Battre la droite et changer la gauche pour changer nos vies
Porter un imaginaire positif antifasciste nécessite donc avant tout de cesser d’accepter les compromissions avec l’analyse biaisée de la situation que diffuse l’extrême droite depuis plus d’un demi-siècle dans sa volonté de (re)conquête idéologique. Mais il s’agit au contraire de développer un tout autre imaginaire basé sur une vision d’égalité construite socialement par la solidarité et la coopération et non pas sur une inégalité naturelle hiérarchisée et immuable. Cette vision ne peut être qu’anticapitaliste au sens où elle s’attaque à la propriété privée des moyens de production, à la captation des richesses par une minorité de plus en plus réduite et à l’exploitation jusqu’à épuisement des ressources de notre planète. Elle ne peut qu’être internationaliste, soit une solidarité entre les peuples souverains sur leur lieu de vie respectif. Elle est un universalisme qui n’est pas colonialiste mais acceptation et valorisation de la richesse des différences. En ce sens elle est forcément antiraciste car elle n’essentialise pas les comportements et modes de vie, elle accueille les personnes en exil sans jugement sur les raisons de ce dernier.
Ce modèle de société nécessite aussi un changement de pratique et de paradigme pour des formations politiques se qualifiant de gauche et/ou de progressiste. C’est acter que l’acceptation, depuis un demi-siècle par la social-démocratie, du fait qu’il n’y aurait pas d’alternatives en dehors du système économique capitaliste nous mène, au-delà d’une impasse, à une catastrophe. Cette acceptation a pour effet principal de ne plus donner une alternative à toutes les personnes, de plus en plus nombreuses, qui se retrouvent exclues ou qui ont peur de l’être. Elle a par ailleurs comme effet dévastateur que la gauche apparait comme ne réalisant pas ses promesses, à l’inverse de la droite et l’extrême droite qui font, ou donnent clairement l’impression de faire, ce qu’elles disent. Les paroles c’est bien, les actes c’est mieux. Et les gens ont besoin de voir des changements concrets sur leur quotidien.
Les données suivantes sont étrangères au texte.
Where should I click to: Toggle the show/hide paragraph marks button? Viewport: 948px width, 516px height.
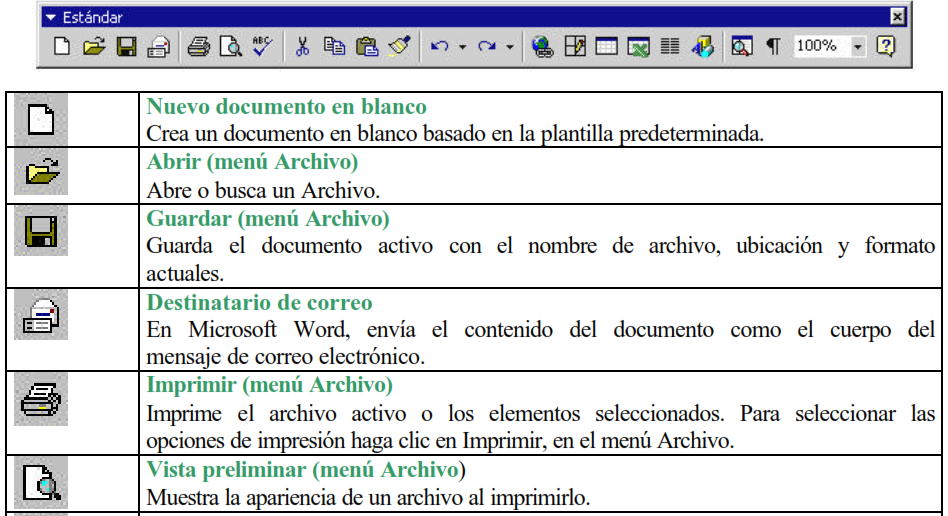773,47
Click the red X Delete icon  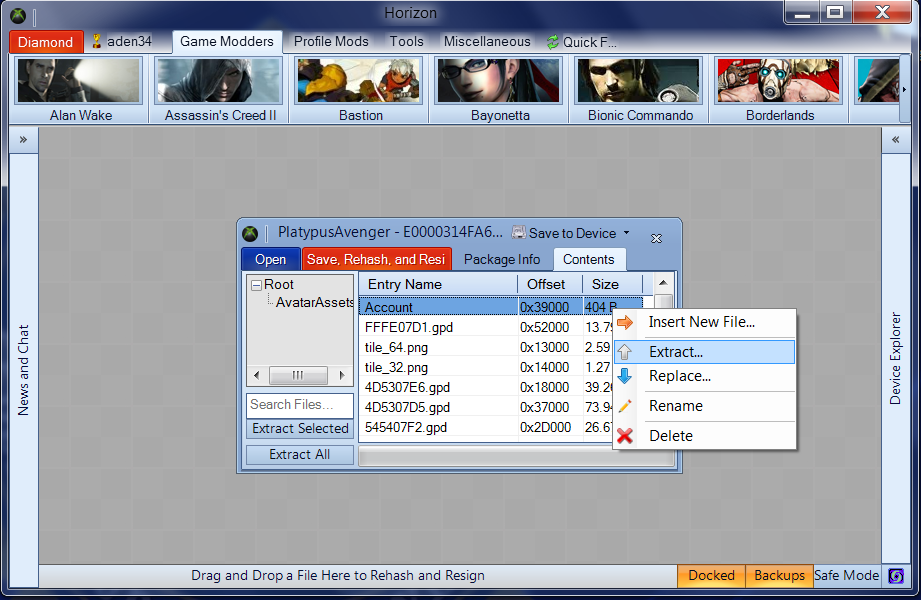coord(625,436)
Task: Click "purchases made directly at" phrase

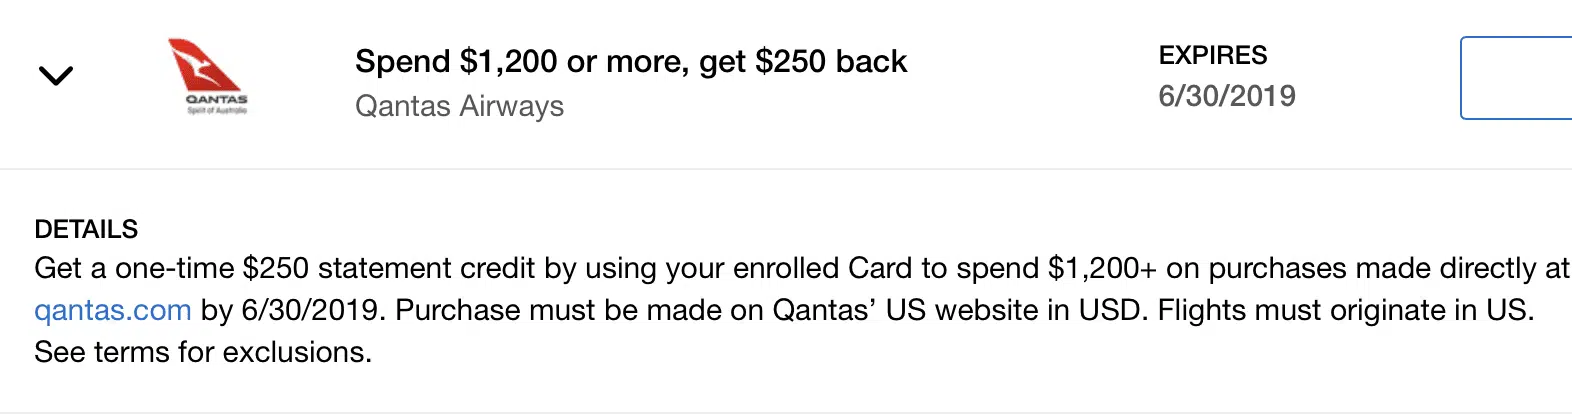Action: tap(1388, 268)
L’abandon des classes populaires est la pire des fautes dont se sont rendus coupables les partis qui en étaient les représentants et les relais. D’autant plus quand, électoralement, ils sont prêts à nombre de concessions pour gouverner avec la droite plutôt que de tenter de construire des fronts populaires. Ce type de comportement renforce l’idée de l’électeur et électrice que les jeux sont faits d’avance, que tous les politiques « traditionnels » se valent… Le résultat n’est pas le déplacement massif vers la droite et l’extrême droite de l’électorat populaire mais sa désertion du champ politique.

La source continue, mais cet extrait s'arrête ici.